Consult a credit counsellor
Credit counsellors are available to you to provide a range of advice about credit matters. They can provide:
- One-on-one counselling;
- Group courses, and;
- Debt management plans.
To find out more about accessing a credit counsellor see Getting help from a credit counsellor.
In exceptional cases, consider professional advice on making a Consumer Proposal or Personal Bankruptcy
If the amount owed is substantial, and there is no possibility of meeting your payment obligations, you might consider the formal options of a consumer proposal or a personal bankruptcy.
A consumer proposal is a legal agreement that you negotiate with your creditors to repay a portion of the debt owed.
This process does have significant ramifications. It can only be organized by a licensed insolvency trustee, and costs a significant amount to file.
The trustee also gets to retain a proportion of future payments.
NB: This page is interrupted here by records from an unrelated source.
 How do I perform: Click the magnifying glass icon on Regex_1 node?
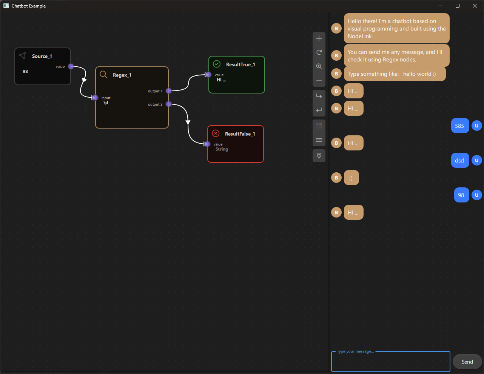(x=103, y=74)
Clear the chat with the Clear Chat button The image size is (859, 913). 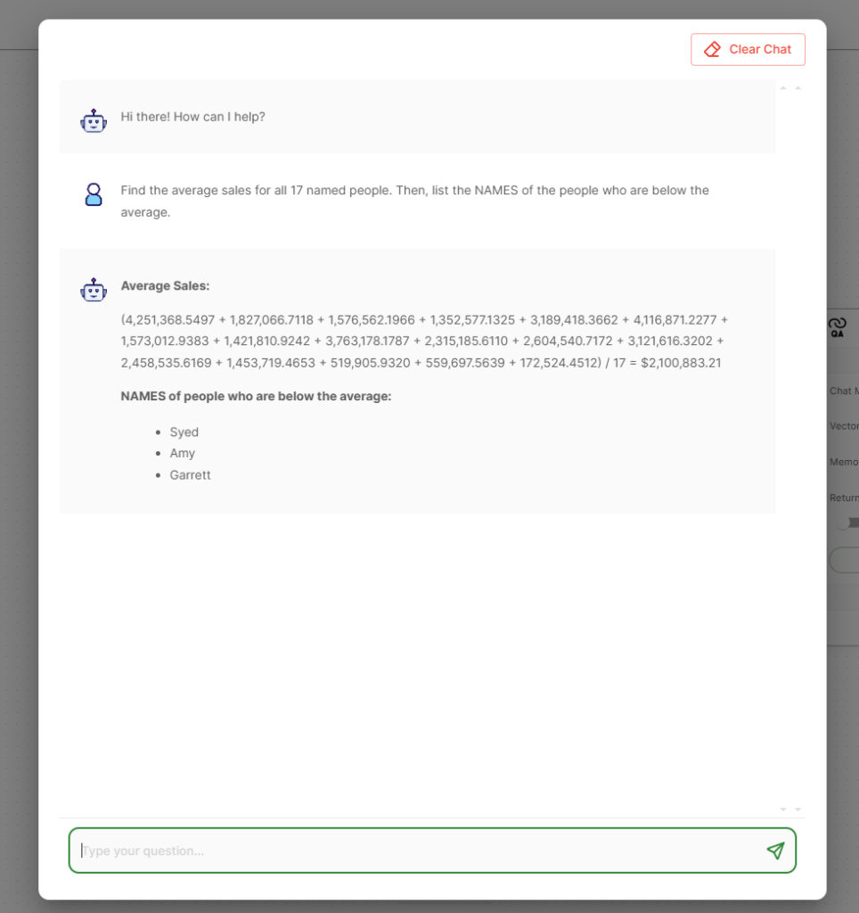click(x=748, y=50)
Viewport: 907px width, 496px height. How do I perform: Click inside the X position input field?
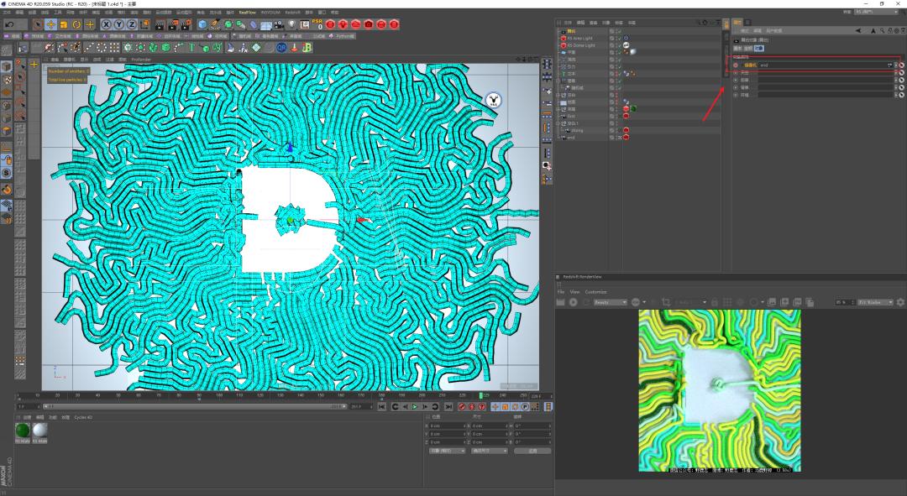coord(445,426)
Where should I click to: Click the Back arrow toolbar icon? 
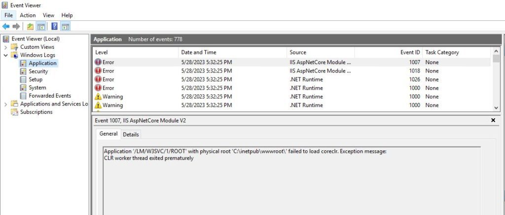(x=6, y=26)
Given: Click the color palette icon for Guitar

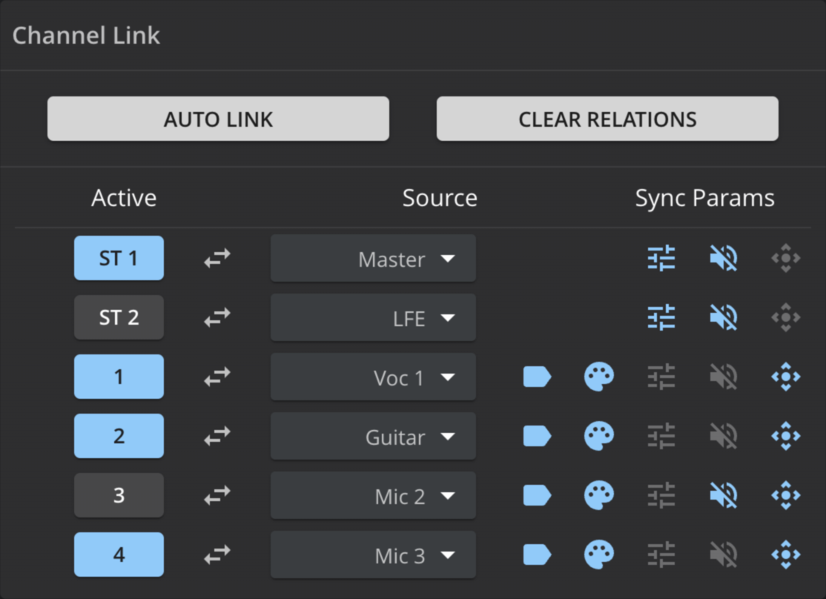Looking at the screenshot, I should pos(598,436).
However, this may lower the ultimate amount of your debt, and will eliminate creditor claims. Therefore, it can be a viable alternative to bankruptcy.
Please note that a consumer proposal does become a matter of public record on your credit report. It may have an impact on employment, licensing and credit options in the future.
In personal bankruptcy, all assets are surrendered to a licensed insolvency trustee. In return, all your debts (in some cases this might exclude secured debts, student loans and child support) are eliminated.
To find out more about consumer proposals and personal bankruptcies respectively, see here and here. Note that either option has serious legal consequences, so you should first seek professional advice.
Make a complaint where the debt collection agency is breaking the law
If you have a complaint to make about the debt collection agency that is contacting you, get in contact with the relevant provincial or territorial Consumer Affairs Office.
For example, you may consider that they have:
- Been dishonest. E.g., they may have threatened to sue you where they knew they had no authority to do so, or;
- Breached the rules for contacting you. E.g., in Ontario they can only contact you between 7 a.m. and 9 p.m. Monday to Saturday and 1 p.m. and 5 p.m. on Sunday.